Même si cela semble extravagant, la vie des parieurs de chevaux n’est pas que rose, même lorsqu’ils gagnent. Et parfois c’est encore pire quand ils gagnent.

« Beaucoup de gens peuvent être méchants avec vous lorsqu’ils apprennent que vous vous débrouillez bien. Un peu comme chez certains entraîneurs à grosse moyenne, il peut y avoir beaucoup de jalousie et de reproches, et on dit que vous « trichez ».  J’ai cependant appris et je disais à certains des autres gars : ‘N’intervenez pas. Qu’est-ce que vous avez à y gagner?’ Je disais ‘Laissez-les parler et ensuite prenez leur argent’. Cela n’en valait tout simplement pas la peine.

Mais à une époque, alors que Kevin encaissait un nombre extraordinaire de paris multiples, quelqu’un - il n’a jamais su qui - est allé encore plus loin.

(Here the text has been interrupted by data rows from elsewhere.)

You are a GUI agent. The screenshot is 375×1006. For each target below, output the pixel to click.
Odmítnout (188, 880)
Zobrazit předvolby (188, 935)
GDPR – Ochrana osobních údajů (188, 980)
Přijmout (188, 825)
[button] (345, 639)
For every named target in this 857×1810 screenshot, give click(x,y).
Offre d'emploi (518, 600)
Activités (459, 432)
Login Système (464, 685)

« En fait, j’étais au Mohawk Inn un soir après les courses », raconte-t-il. « Mec, si seulement j’avais récupéré la moitié de l’argent que j’ai dépensé dans cet endroit (rires). Cet agent de la Police provinciale de l’Ontario en civil s’approche, me montre son insigne et me dit qu’on lui a demandé d’enquêter sur moi en raison de plaintes concernant une éventuelle tricherie. En gros, j’encaissais trop de gros billets à ce moment-là, semblait-il. Nous nous sommes rencontrés pour le petit-déjeuner le lendemain – je veux dire, je n’avais rien à cacher donc je m’en fichais. Mais c’était plutôt désolant, quand on est innocent, qu’on travaille dur et qu’on réussit bien. Maintenant, vous faites l’objet d’une enquête de la police.

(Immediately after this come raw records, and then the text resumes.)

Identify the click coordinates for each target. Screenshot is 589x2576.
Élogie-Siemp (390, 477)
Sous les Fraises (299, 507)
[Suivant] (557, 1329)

« Il m’en est arrivé des choses, comme celle-ci, que les gens n’auraient jamais imaginées, ou penseraient que ce n’est pas si grave », déplore Kevin. « Un autre obstacle auquel sont actuellement confrontés les parieurs de chevaux canadiens, par exemple, sont les frais d’environ 7 % sur tous les paris exotiques que nous effectuons sur les hippodromes américains. Ce sont des frais qui nuisent vraiment à notre capacité à gagner notre vie. Encore une fois, un parieur à 5 $ n’y pensera peut-être pas beaucoup, mais il devrait le faire. C’est le principe. Ces paris informatiques, qui peuvent vraiment gâcher les chances de gagner à la dernière minute, ont rendu les paris gagnants difficiles. Alors maintenant, vous essayez de parier sur les exotiques et ils vous volent 7 % supplémentaires. C’est vraiment injuste. 7%, c’est une grande année ! Une année où un parieur gagne 7 % sur ses paris est une année où il pourrait acheter une nouvelle voiture, ou peut-être passer un mois dans les Caraïbes. Et ils nous le prennent simplement.

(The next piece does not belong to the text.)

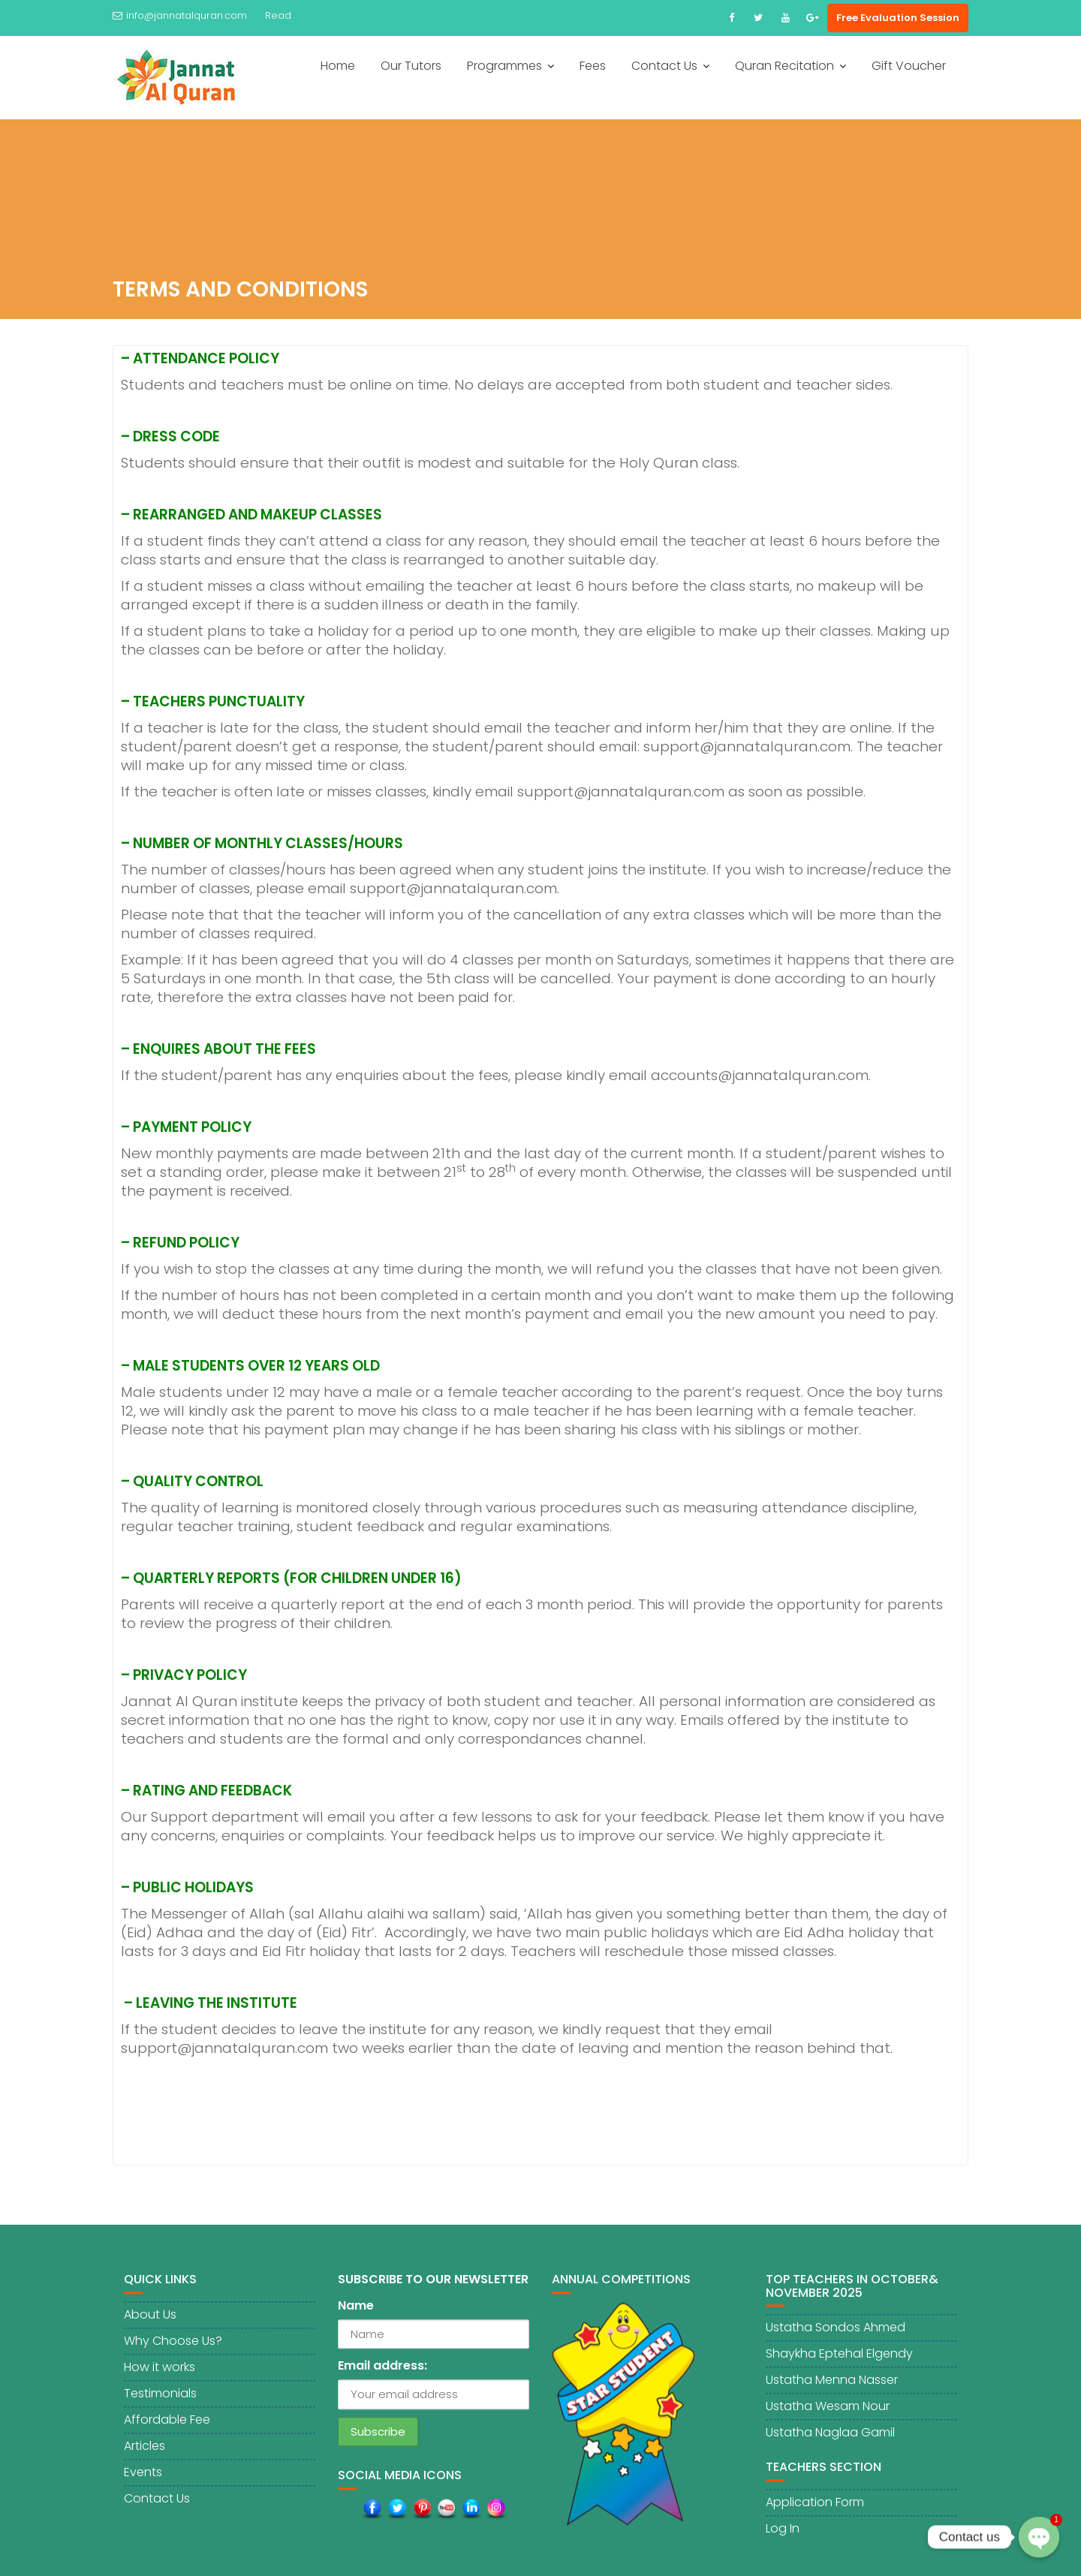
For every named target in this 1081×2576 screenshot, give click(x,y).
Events (143, 2483)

Pour mettre cela en perspective, quelqu’un qui génère 5 millions de dollars par an - qu’il s’agisse de paris sur les courses de chevaux, le basket-ball ou autre - et peut réaliser un bénéfice de seulement 7 %, a un revenu brut cette année-là de 350 000 dollars. Ainsi, des frais de 7 % comme celui-ci, qui affectent à peine un petit parieur, représentent évidemment une grosse affaire pour un parieur sérieux.

Si l’on revient à l’enquête policière menée des années plus tôt, « le problème avec l’agent de la Police provinciale de l’Ontario a persisté pendant un certain temps, mais il a fini par disparaître, car ils n’avaient absolument aucune preuve pour lancer une enquête. Je lui ai aussi demandé s’il voulait me suivre pendant quelques jours et voir pourquoi je gagnais. Il s’est assis à ma table pendant quelques soirées et m’a regardé travailler, mais alors qu’il était censé me retrouver à l’hippodrome tôt le matin pour regarder les chevaux s’entraîner, il ne s’est pas présenté », rit Kevin maintenant. « Je suis allé au poste de police pour confirmer qu’il était réel et j’en ai brièvement parlé à mon avocat. Mon avocat avait l’habitude d’acheter certains de mes billets « Pick-ticket » à 10 % (rires), donc il était prêt à retrousser ses manches et à s’y lancer si besoin était. Il s’agissait probablement de rumeurs émanant de jaloux », déplore-t-il.

« S’il y avait une histoire que je pouvais partager au fil des ans, qui montrerait de manière adéquate le travail acharné qui y a été consacré, l’importance des connaissances accumulées au fil des ans, l’enthousiasme et les récompenses, ce serait probablement celle-ci :

« En février 2005, il y a eu un Pick-7 qui n’était pas sorti depuis quelques jours et le pool allait être assez gros. C’était un programme du dimanche après-midi à Woodbine, mais je dois d’abord vous expliquer comment ces programmes en après-midi ont affecté ma vie et mes heures de travail.

« Avec une famille, comme je l’ai mentionné, je faisais la plupart de mon travail tard le soir et durant l’avant-midi, donc quand il y avait un programme le vendredi soir, je restais debout toute la nuit pour faire mon travail du samedi après-midi. Ensuite, même chose le samedi soir pour la carte du dimanche après-midi. En gros, je ne dormais pas pendant tout le week-end avant ce Pick-7, mais la cagnotte allait être immense et le travail devait être fait.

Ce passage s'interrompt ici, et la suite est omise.